## Consigne
D'après l'extrait sur le droit à l'éducation des minorités et peuples autochtones, quels aspects de la manière dont l'éducation est délivrée relèvent de la dimension collective de ce droit ? Énumérez-les tous.

## Extrait retenu
########

Le Pacte International relatif aux droits économiques, sociaux et culturels et la Convention internationale relative aux droits de l’enfant garantissent le droit individuel de chacun à l’éducation. Néanmoins, les droits individuels, y compris le droit à l’éducation, tel qu’énoncé dans le PIDESC et la CDE, qu’il soit exercé individuellement ou collectivement, ne répond pas toujours de manière adéquate au contexte, préoccupations et besoins spécifiques des minorités et peuples autochtones. Reflétant cela, l’article 30 de la CDE et l’article 27 du PIDCP garantissent le droit spécifique de toute personne appartenant à des communautés minoritaires ou autochtones le droit d’avoir, en commun avec les autres membres de leur groupe, leur propre vie culturelle, de professer et de pratiquer leur propre religion ou d’employer leur propre langue.

Pour les minorités et les peuples autochtones, l’éducation est un des moyens clef par lequel les pratiques culturelles, les langues et les valeurs sont transmises d’une génération à la suivante. Pour les peuples autochtones, cela requiert que le droit à l’éducation soit formulé d’une manière qui protège le groupe dans son ensemble. Le droit à l’éducation prend alors une dimension collective, à travers le droit de contrôler–ou avoir son mot à dire quant à–la manière dont l’éducation est délivrée : son contenu, ses méthodes, ses valeurs, ses objectifs et la langue d’instruction. Dans le cadre spécifique des peuples autochtones, l’article 14 para. 1 de la Déclaration des droits de peuples autochtones (1992) leur reconnait le droit d’établir et de contrôler leurs propres systèmes et établissements scolaires où l’enseignement est dispensé dans leur propre langue, d’une manière adaptée à leurs méthodes culturelles d’enseignement et d’apprentissage.

Les minorités ont également un droit à l’autonomie éducative, mais celui-ci est moins clairement formulé par le droit international des droits de l’homme. Selon le paragraphe 6.2 de  l’Observation Générale 23 (1994) du Comité des droits de l’Homme des Nations Unies : « Bien que les droits consacrés à l’article 27 soient des droits individuels, leur respect dépend néanmoins de la mesure dans laquelle le groupe minoritaire maintient sa culture, sa langue ou sa religion. En conséquence, les Etats devront également parfois prendre des mesures positives pour protéger l’identité des minorités et les droits des membres des minorités de préserver leur culture et leur langue et de pratiquer leur religion, en commun avec les autres membres de leur groupe ». Couplé au droit de participer aux décisions qui les affectent–un principe général du droit international des droits de l’Homme–en pratique, cela signifie que ce droit est reconnu à travers des mécanismes collectifs tels que des comités consultatifs, des représentants politiques élus, etc.

Pour une liste détaillée des dispositions du droit international relatives aux minorités et peuples autochtones, voir Instruments Internationaux : Les minorités et les populations autochtones.

Pour le cadre normatif complet relatif au droit à l’éducation, voir Instrument Internationaux : le droit à l’éducation

Les accordéons ci-dessous explique les défis les plus communs auxquels doivent faire face les minorités et peuples autochtones au regard de leur droit à l’éducation, ainsi que les dispositions pertinentes du droit international des droits de l’Homme. Cette liste ne prétend pas être exhaustive.

########

## Données recueillies
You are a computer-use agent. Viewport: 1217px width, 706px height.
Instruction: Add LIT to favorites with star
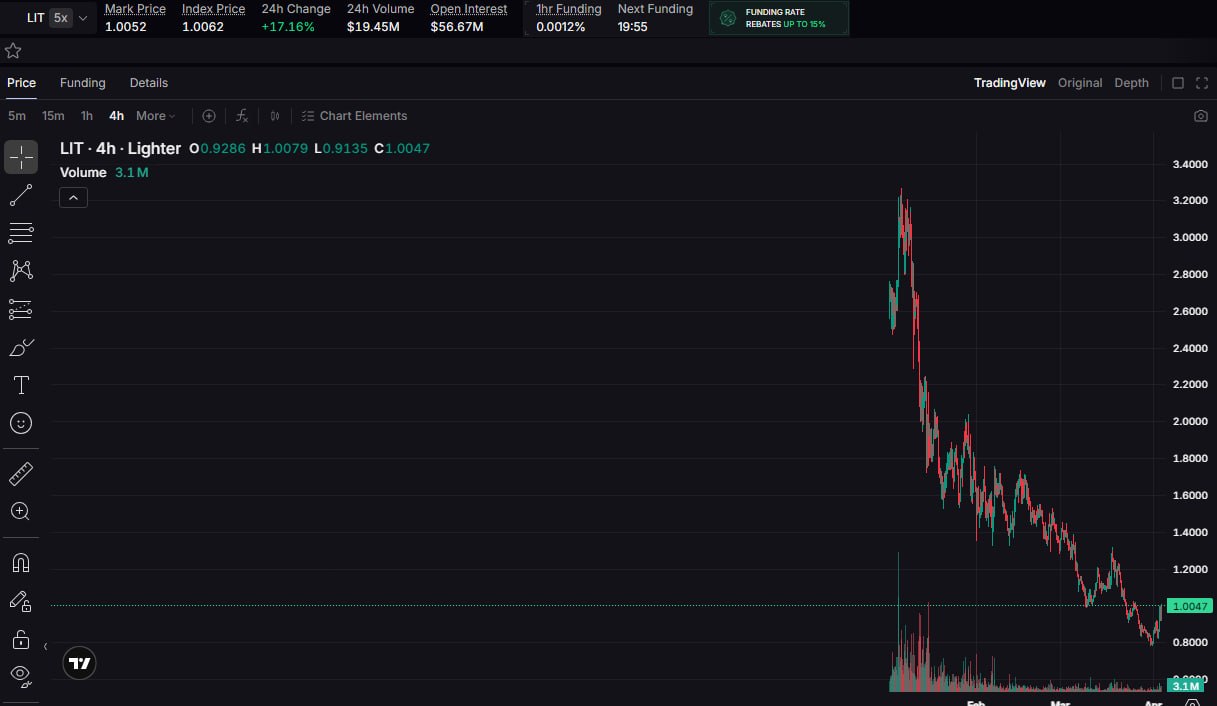13,51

########

## Résultat
- son contenu
- ses méthodes
- ses valeurs
- ses objectifs
- la langue d'instruction